La Presse Anarchiste

Amour libre et pacifisme

Quand jadis nous par­lions d’«amour libre » nous avions dans l’i­dée la recherche d’af­fi­ni­taires véri­tables et notre union avec eux, sans nous sou­cier du maire, du curé, de l’ap­pro­ba­tion fami­liale ou sociale. Aucun cal­cul d’in­té­rêt n’en­trait dans nos réa­li­sa­tions. Peu impor­tait la situa­tion éco­no­mique, l’a­ve­nir plus ou moins cer­tain, nous nous pré­oc­cu­pions avant tout de construire de l’har­mo­nie. Nous par­tions joyeux, confiants l’un en l’autre, ayant foi les uns dans les autres, ne sen­tant nulle néces­si­té de pas­ser contrat écrit, sachant que les épreuves, les temps dif­fi­ciles ne nous éloi­gne­raient pas les uns des autres, qu’une fois pas­sés les jours d’ad­ver­si­té nous nous retrou­ve­rions tels que nous nous étions quit­tés. S’il adve­nait qu’en cours de route, nous trou­vions utile et agréable de nous adjoindre de nou­veaux affi­ni­taires, de nou­veaux com­pa­gnons de voyage, cela avait lieu en toute fran­chise et loyau­té, en plein accord avec les autres. Leur venue ne ser­vait qu’à accroître et for­ti­fier cette har­mo­nie dont il est ques­tion ci-des­sus. Cet appoint n’en­traî­nait ni jalou­sie, ni sépa­ra­tion, ni dimi­nu­tion des affec­tions déjà pra­ti­quées. La famille que nous avions créée, issue de notre volon­té et de nos sen­ti­ments com­muns, s’a­gran­dis­sait, s’am­pli­fiait par le jeu du consen­te­ment una­nime et c’é­tait tout.

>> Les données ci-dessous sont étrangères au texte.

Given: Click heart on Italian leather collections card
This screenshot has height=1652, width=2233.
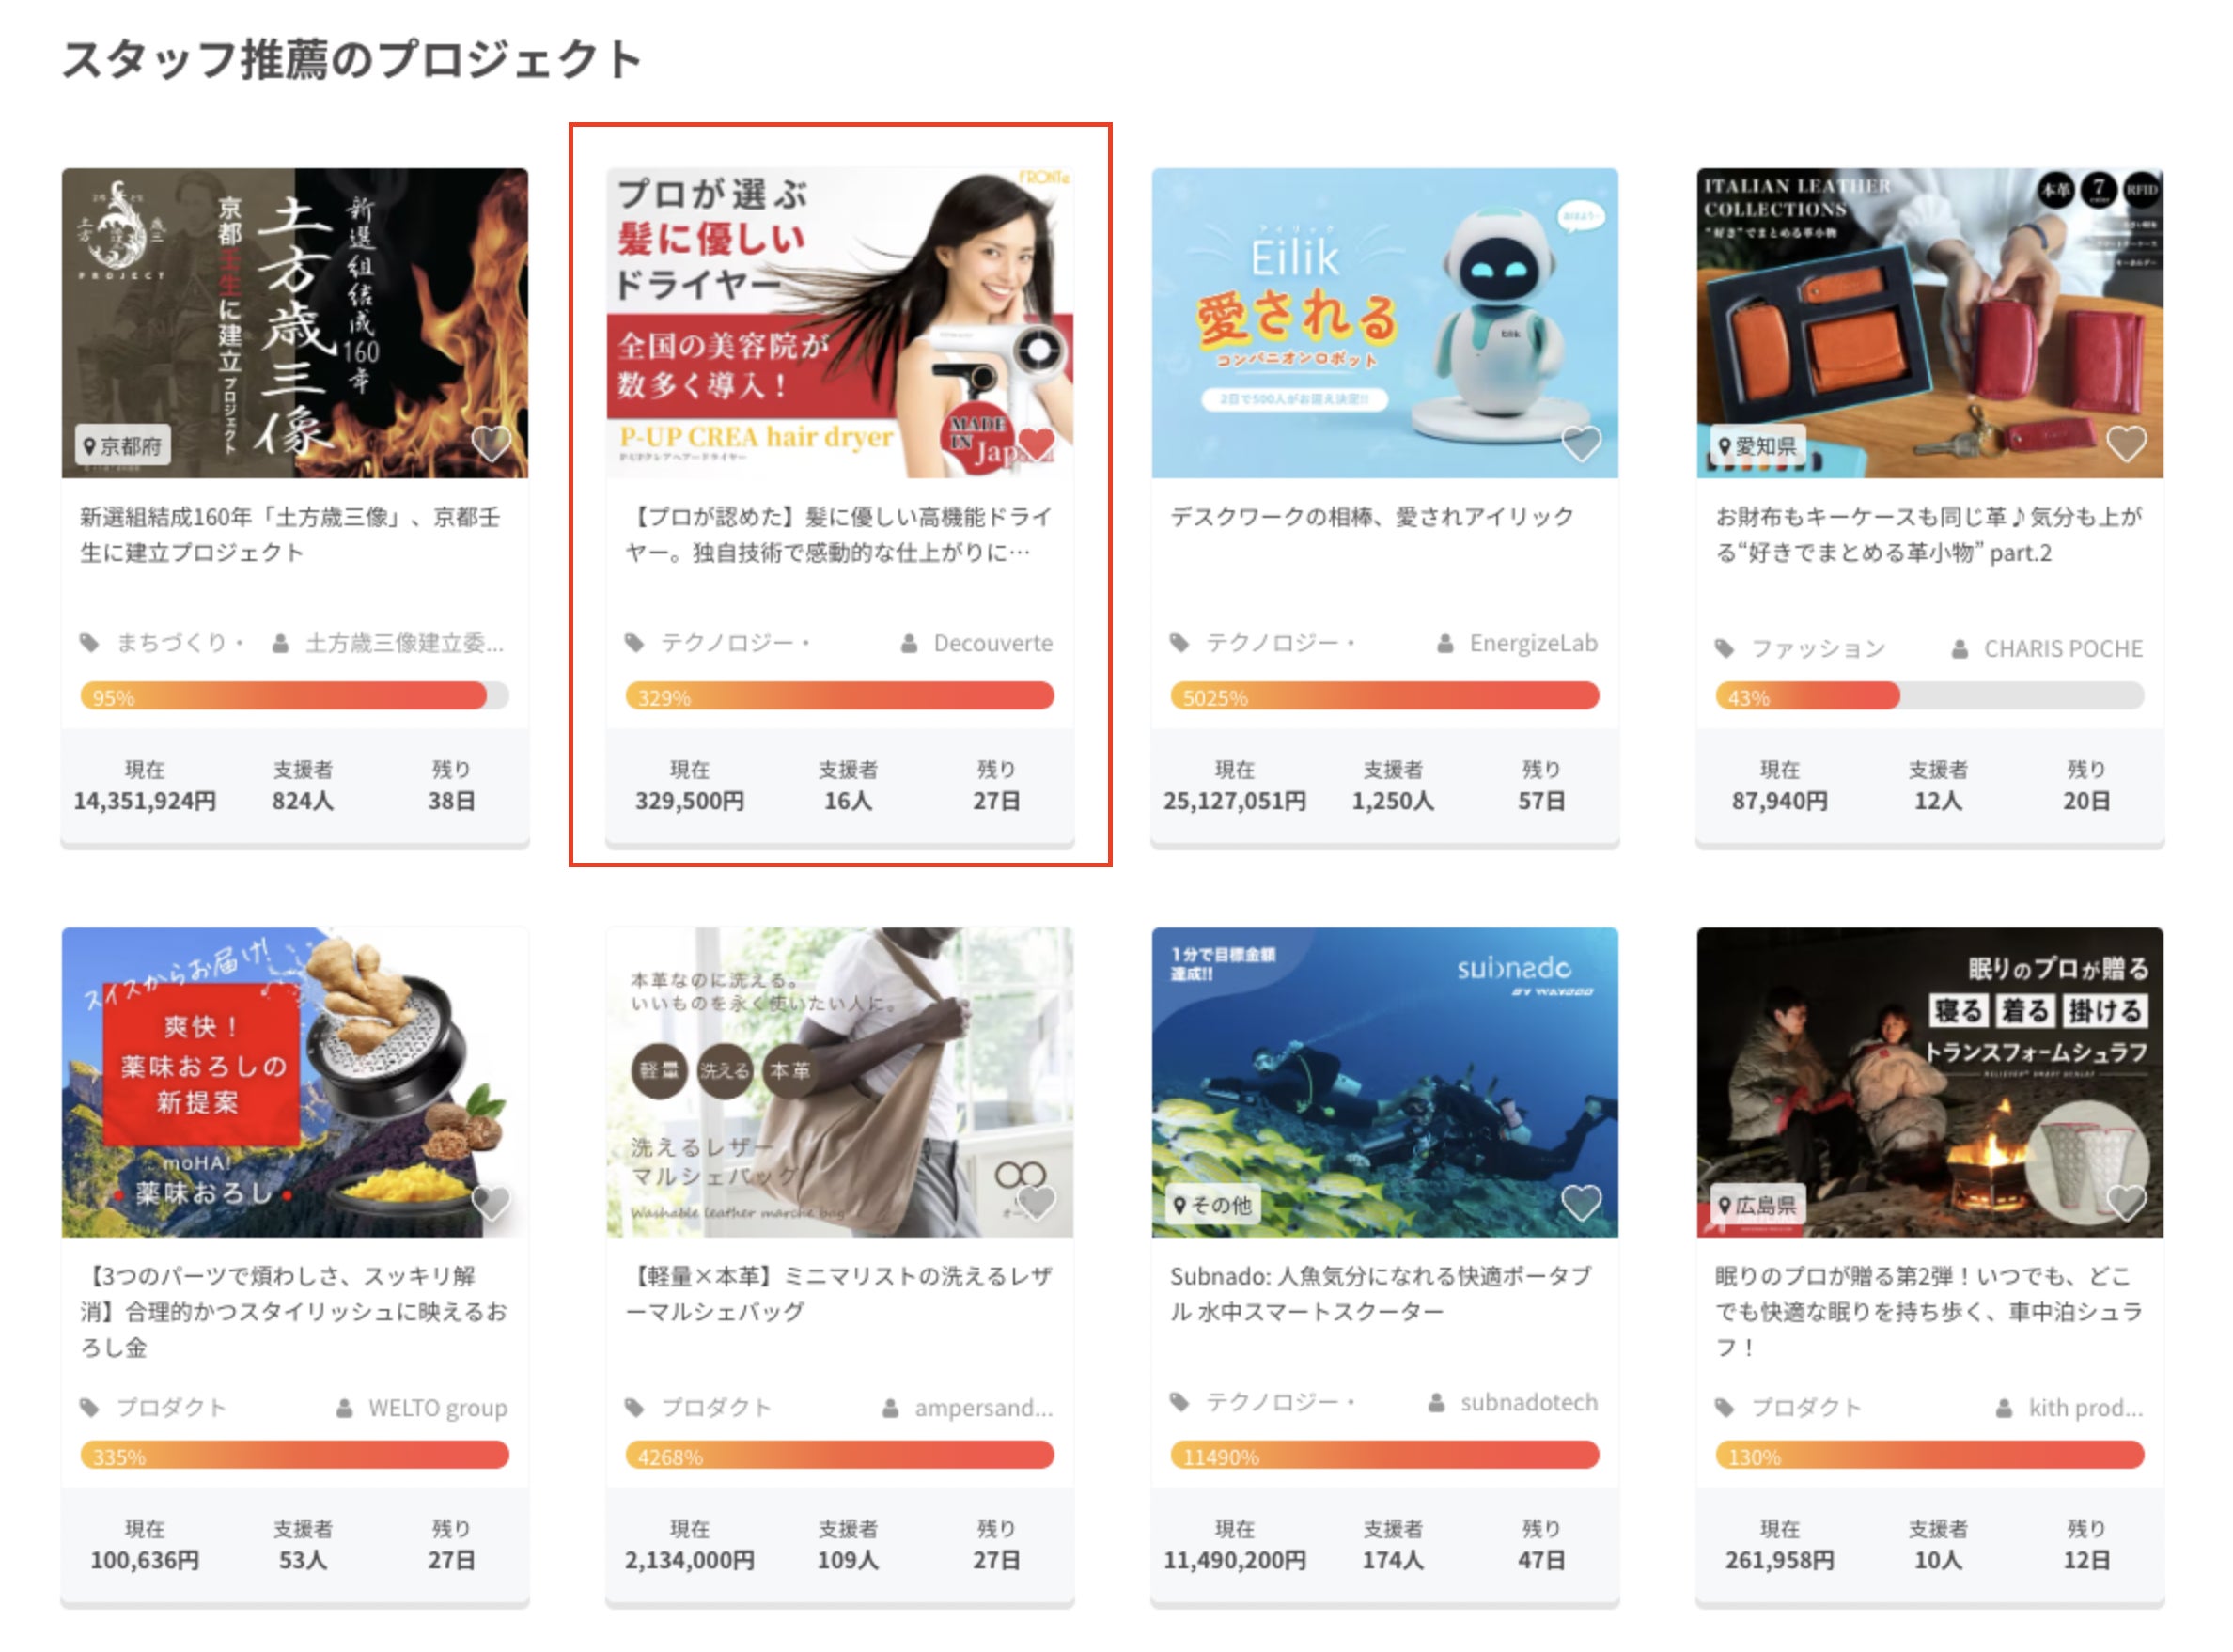Looking at the screenshot, I should 2126,443.
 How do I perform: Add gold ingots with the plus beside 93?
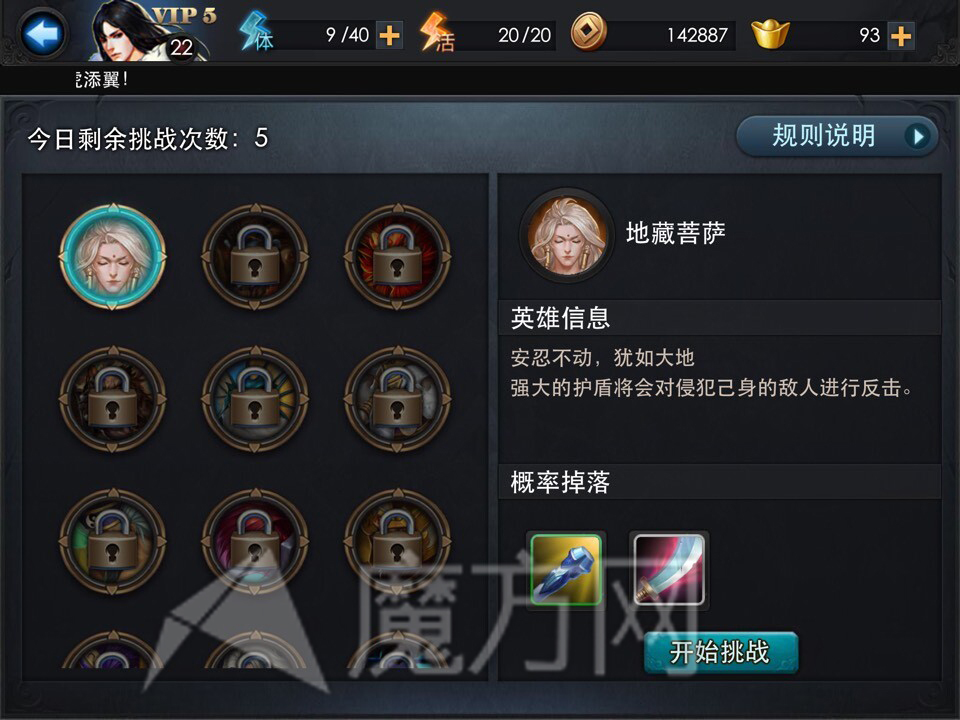[x=901, y=36]
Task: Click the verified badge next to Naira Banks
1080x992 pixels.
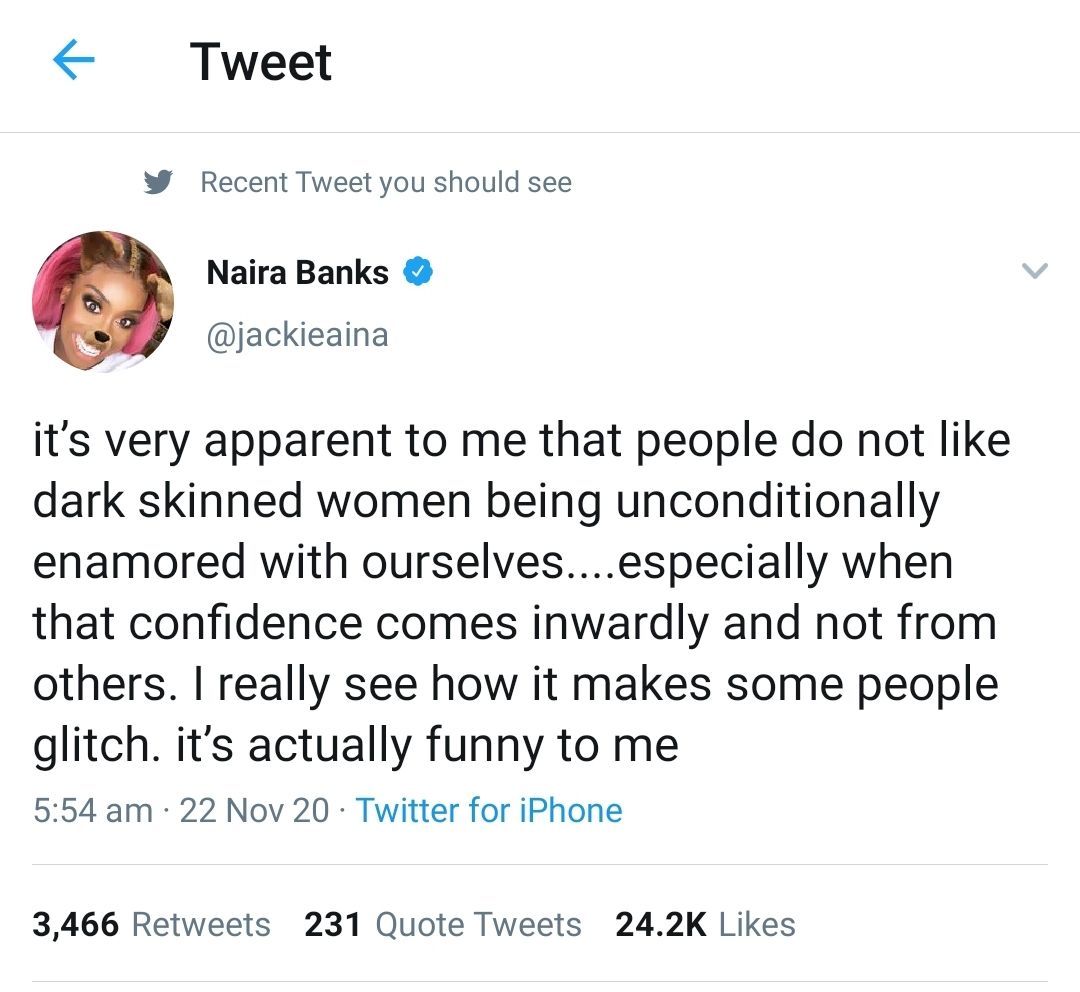Action: click(x=419, y=271)
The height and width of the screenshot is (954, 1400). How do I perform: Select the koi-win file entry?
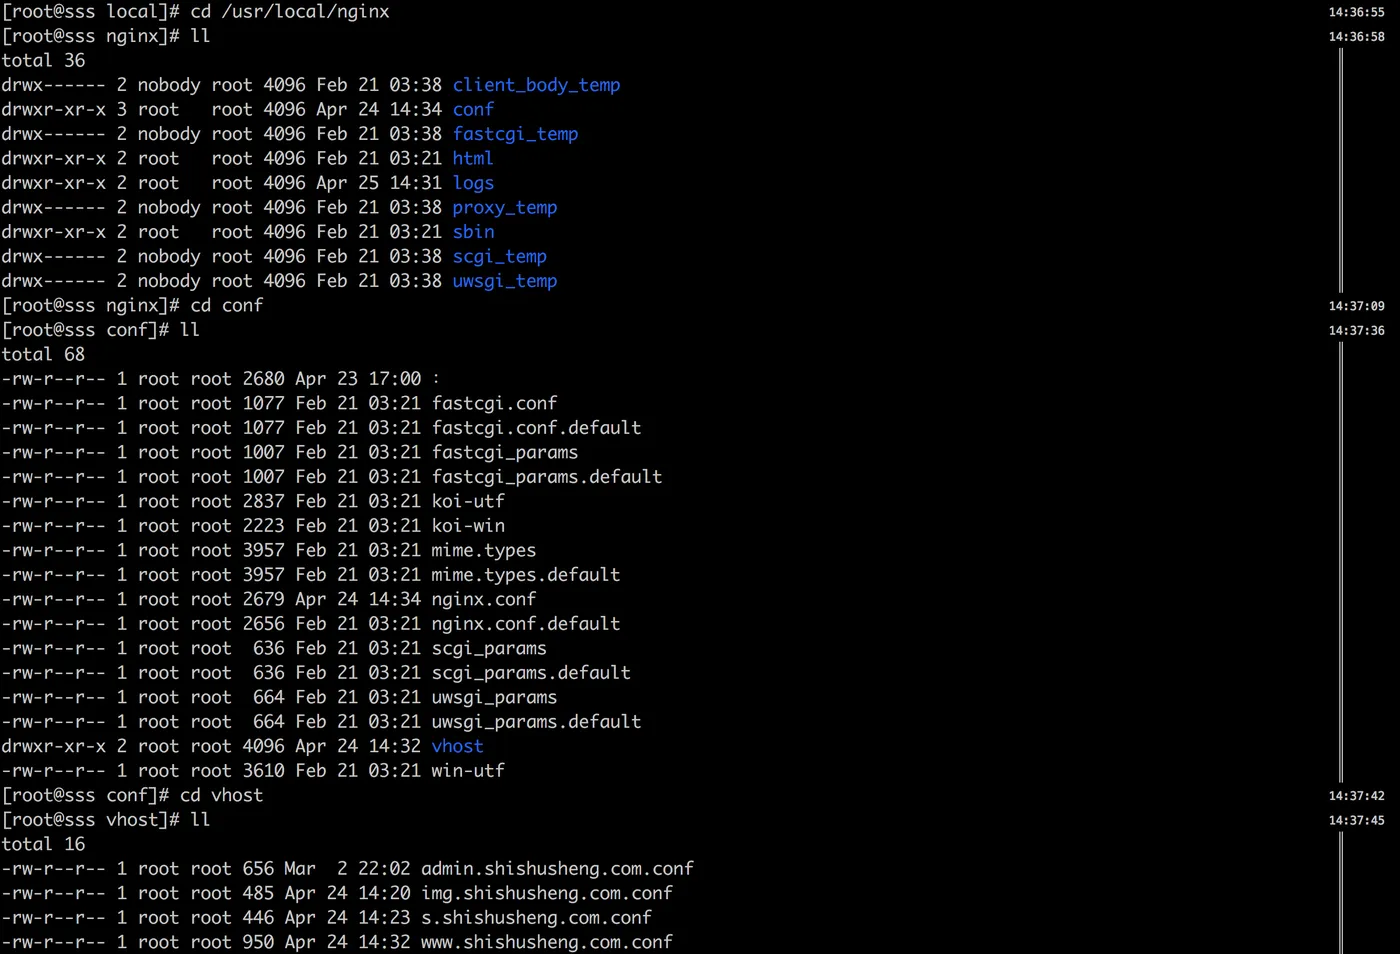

Paci­fistes, en amour comme ailleurs, c’est dans l’har­mo­nie que nous cher­chions la paix. Mais nous ne vou­lions alors entendre à aucun prix par­ler de « guer­riers en amour ». Nous avions hor­reur des femmes qui font des « conquêtes », des hommes qui tiennent inven­taire de leurs bonnes for­tunes. Les uns et les autres nous répu­gnaient à l’ins­tar des sou­dards qui s’in­sou­cient des ruines qu’ils accu­mulent sur leur pas­sage, et ajoutent chaque jour à la liste des villes qu’ils ont for­cées. Nous n’i­gno­rions rien des pré­textes qui émaillaient leurs dis­cours : « les sen­ti­ments ne se com­mandent pas », « l’a­mour ne se com­mande pas », « l’a­mour n’a jamais connu de loi, etc., qui cachaient mal leur morale de maîtres, leur impé­ria­lisme éro­tique, leur appé­tit de domi­na­tion sexuelle. L’ex­ploi­ta­tion des pré­textes et des slo­gans ne vaut pas mieux que n’im­porte quelle autre exploi­ta­tion. Quoi qu’il en soit, entre eux et nous s’é­ten­dait un abîme : celui qui sépare les paci­fistes des conquérants.

Or, je crois que la réa­li­sa­tion de la paix dans le domaine de l’a­mour contri­bue­rait gran­de­ment à la réa­li­sa­tion de la paix uni­ver­selle.

L’U­nique pro­pose cette thèse que la liber­té de cha­cun s’ar­rête là où elle menace d’en­gen­drer de la souf­france chez autrui. J’au­rais pré­fé­ré, pour ma part, qu’il fût ques­tion de liber­tés (au plu­riel) plu­tôt que de liber­té (au sin­gu­lier). La liber­té de l’a­mour n’est qu’une de ces liber­tés, comme toutes les autres elle ne se conçoit pas sans la res­pon­sa­bi­li­té cor­res­pon­dante. Disons donc : de même que pour toutes les liber­tés, son exer­cice s’ar­rête là où elle s’a­vère arme de guerre, fac­teur de des­truc­tion, dis­sol­vant d’har­mo­nie. C’est à quoi je vou­lais en venir.